= Mei Chin =

Irish writer (born 1977)

Mei Chin (born 1977) is a fiction and food writer living in Dublin.

Her short stories have appeared in Fiction and Bomb magazines and are characterized by a combination of the fantastic and the mundane.

In the late 1990s she was an editor at Vogue, and she has written reviews and essays for Gourmet, Vogue, Mirabella, The New York Times Book Review, Irish Times, Sunday Times, Irish Independent, and other publications. She is also the author of a number of books of literary criticism for Chelsea House Publishers, and she has taught food writing at Yale University.
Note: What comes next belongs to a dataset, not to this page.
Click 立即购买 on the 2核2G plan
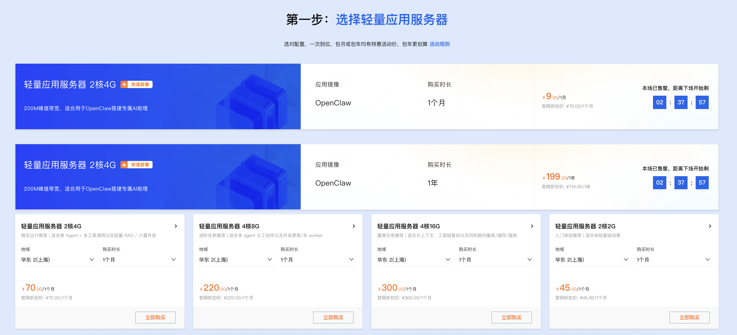 tap(690, 317)
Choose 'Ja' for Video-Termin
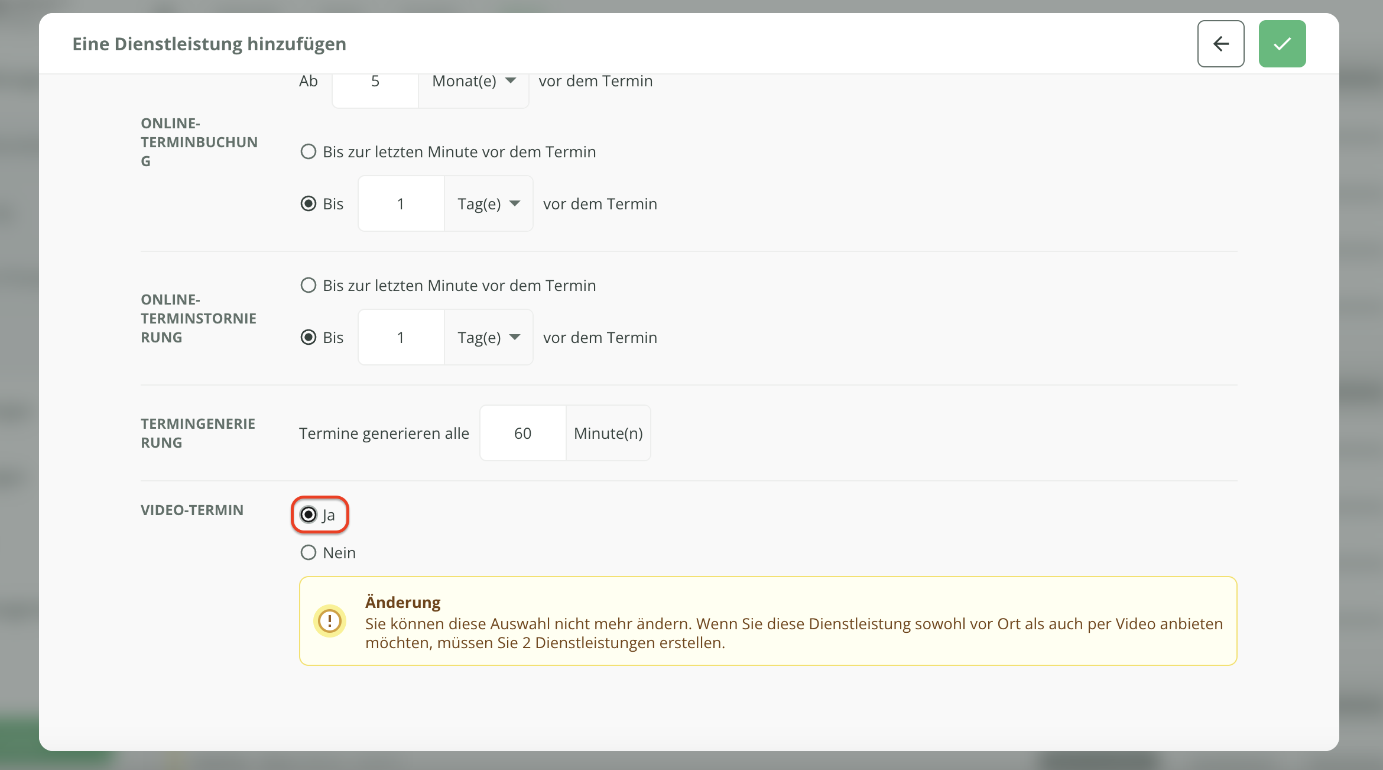Screen dimensions: 1383x770 click(x=309, y=515)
Her essays have been anthologized in Best Food Writing 2004, 2006, and 2012. Since 2020 she has co-hosted a food podcast called Spice Bags, and with her co-hosts she published the book Soup in 2023.

She is a native of Connecticut and a graduate of Hopkins School and Wesleyan University. Her mother, Professor Annping Chin teaches at Yale, and her late stepfather, Professor Jonathan Spence, taught there until he retired in 2008.

==Awards==
She won the James Beard Foundation's M. F. K. Fisher Distinguished Writing Award in 2005 for "Eat Drink Mother Daughter," (a long article published in Saveur) and won two IACP Food Journalism Awards, in 2010 for her Saveur article "The Art of Kimchi" and in 2013 for her Gilt Taste article "Rhubarb's Ruby Submission." In 2021 she won the Best Food Podcast Award at the Irish Food Writing Awards.